The task:
Give back every record exactly, images excluded.

Excerpted records:
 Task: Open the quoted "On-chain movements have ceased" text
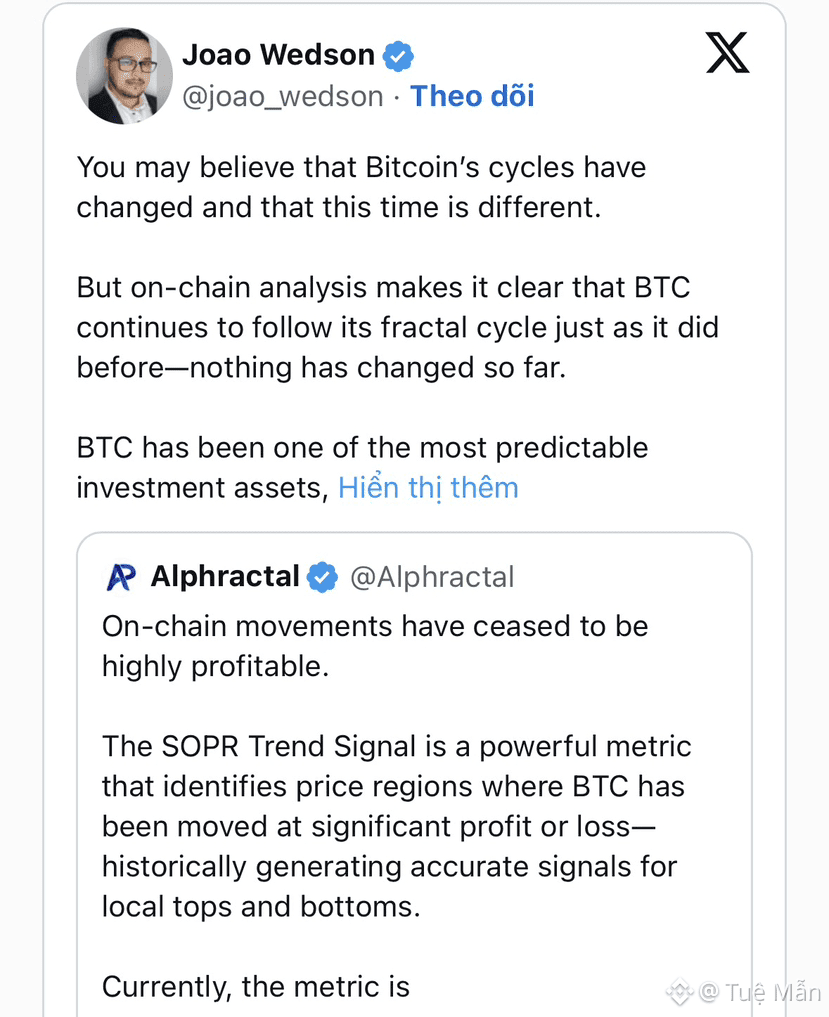(x=375, y=627)
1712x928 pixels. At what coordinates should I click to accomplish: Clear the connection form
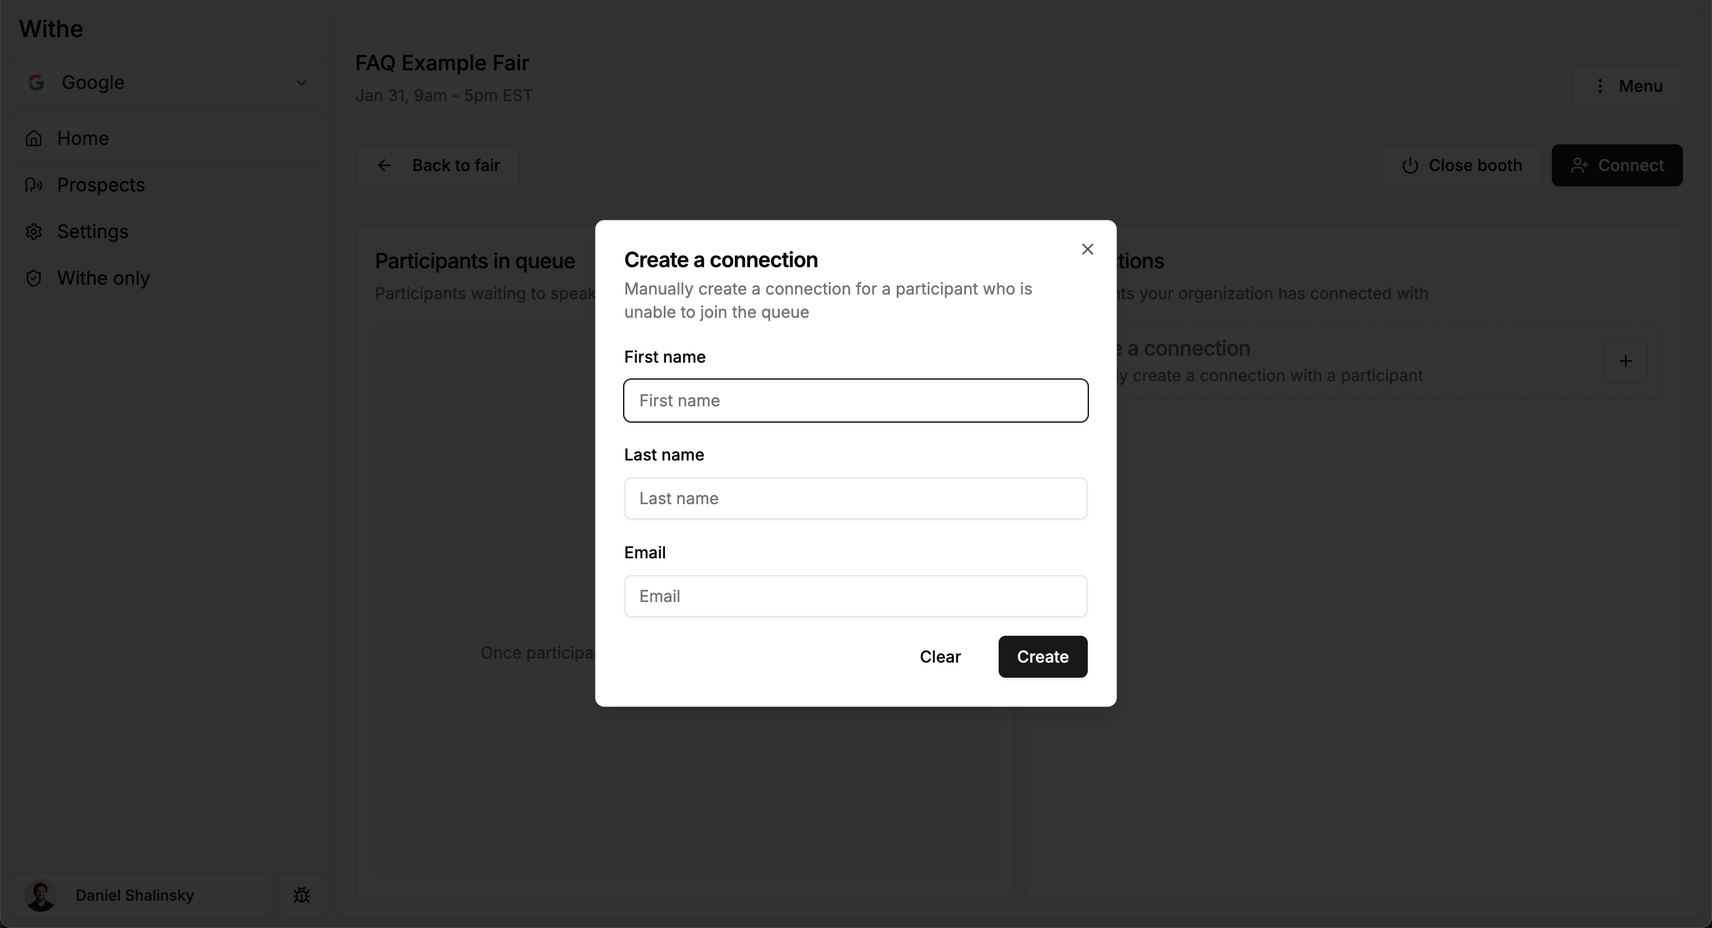point(940,657)
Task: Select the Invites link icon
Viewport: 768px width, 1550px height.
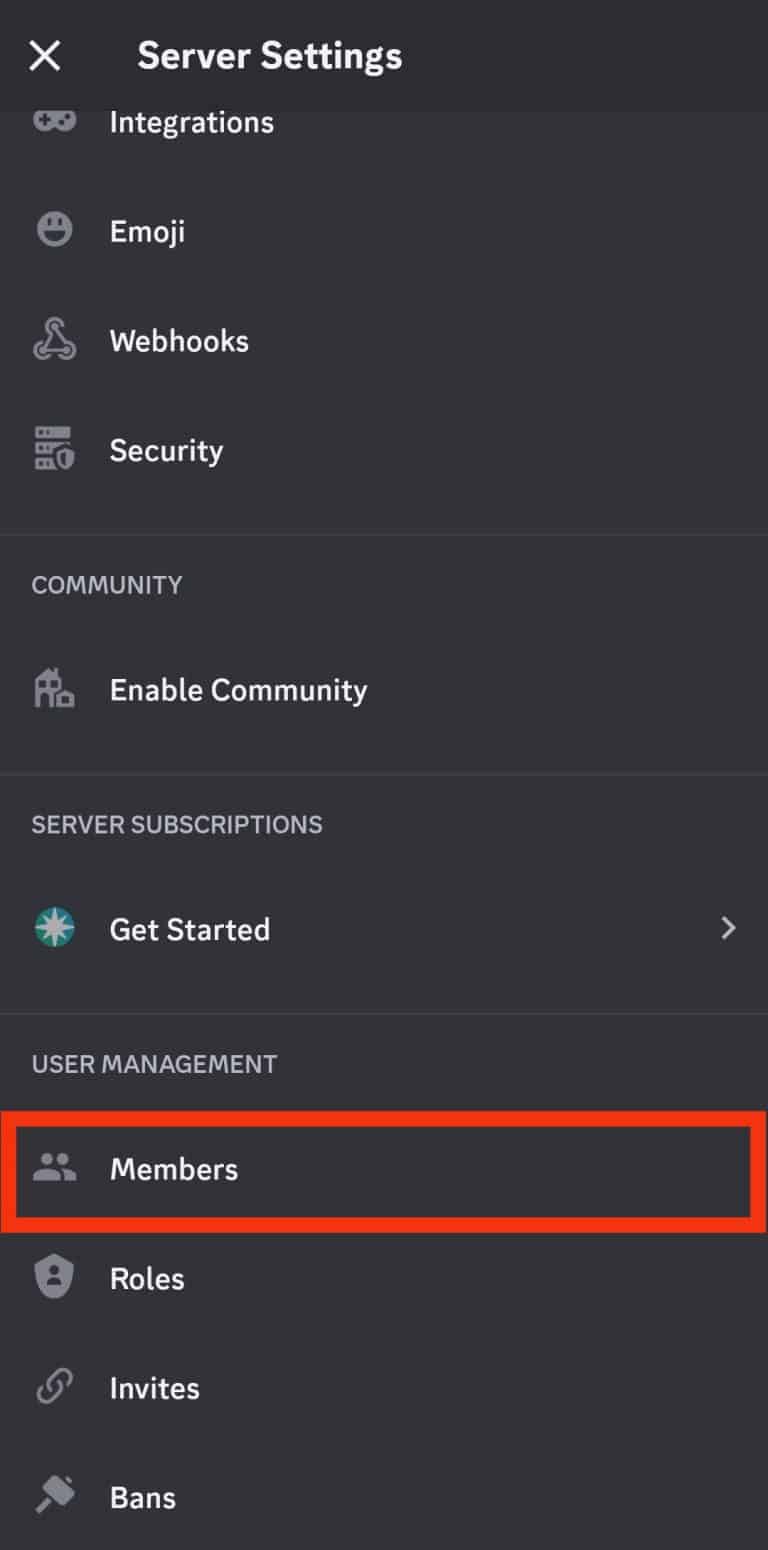Action: [55, 1387]
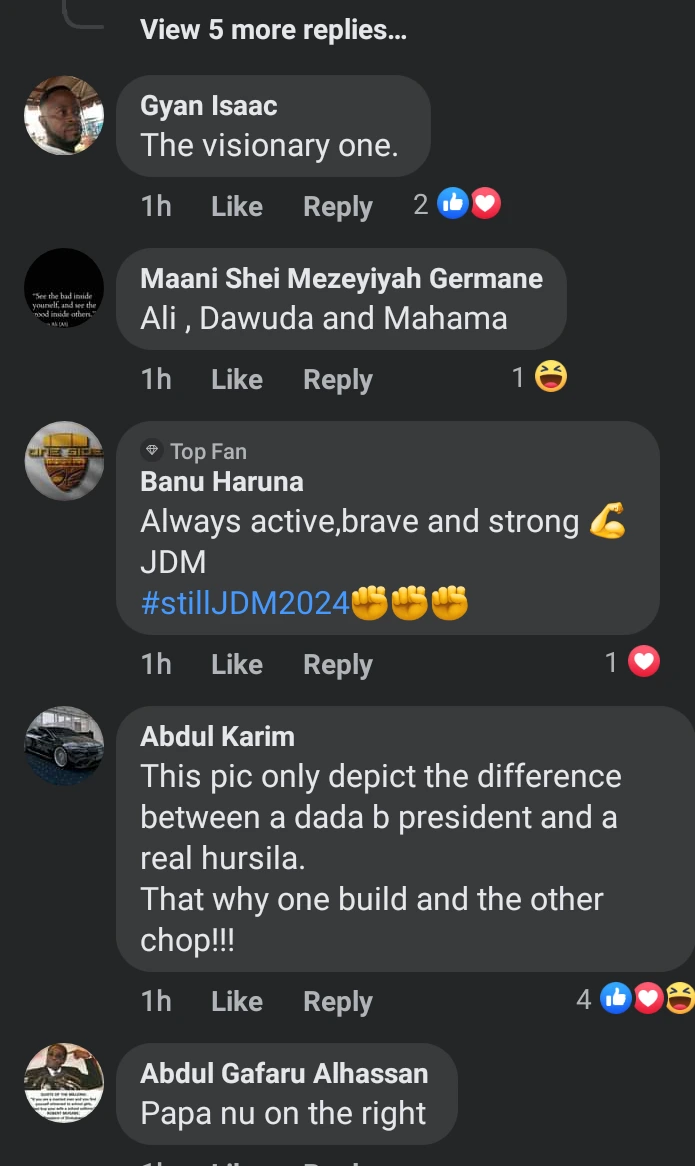Image resolution: width=695 pixels, height=1166 pixels.
Task: View the 4 reactions on Abdul Karim's comment
Action: (x=636, y=999)
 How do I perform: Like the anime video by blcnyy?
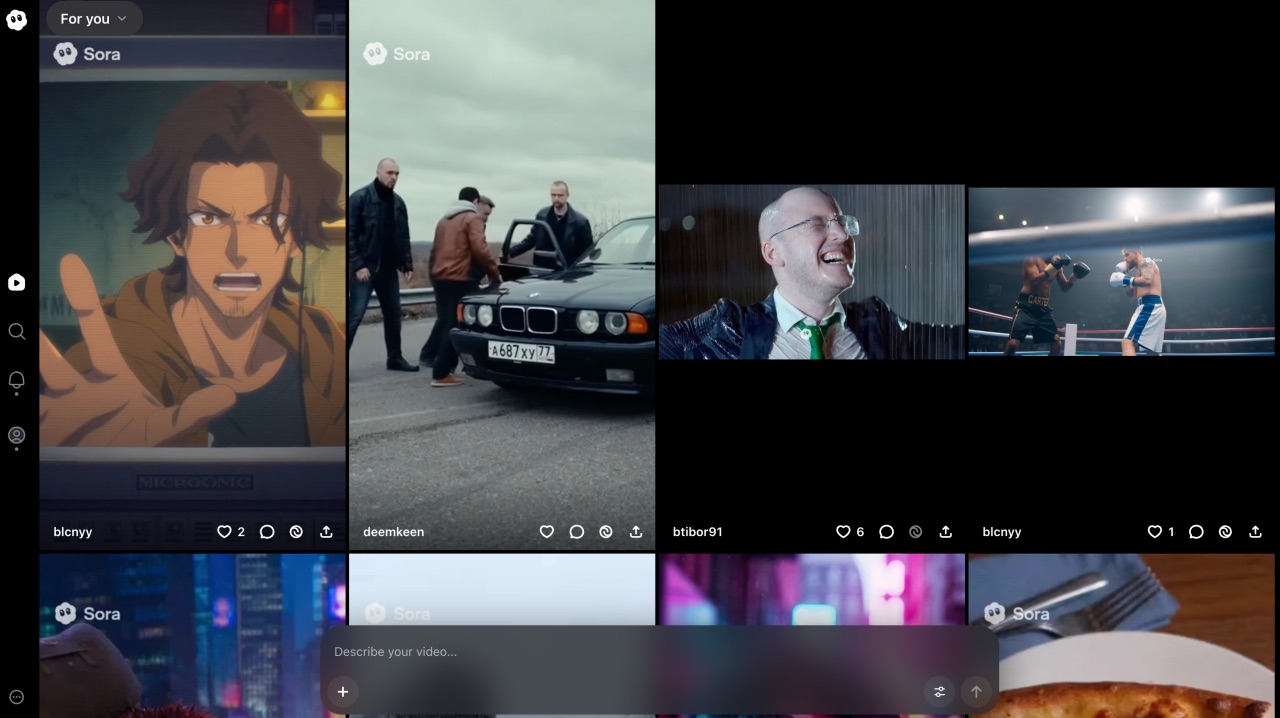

Solution for this exercise:
 Task: Open the quoted "On-chain movements have ceased" text
(x=375, y=627)
1712x928 pixels. At what coordinates should I click to accomplish: Clear the connection form
point(940,657)
Task: Select the Invites link icon
Viewport: 768px width, 1550px height.
Action: [55, 1387]
Image resolution: width=695 pixels, height=1166 pixels.
Task: View the 4 reactions on Abdul Karim's comment
Action: (x=636, y=999)
 How do I perform: Like the anime video by blcnyy?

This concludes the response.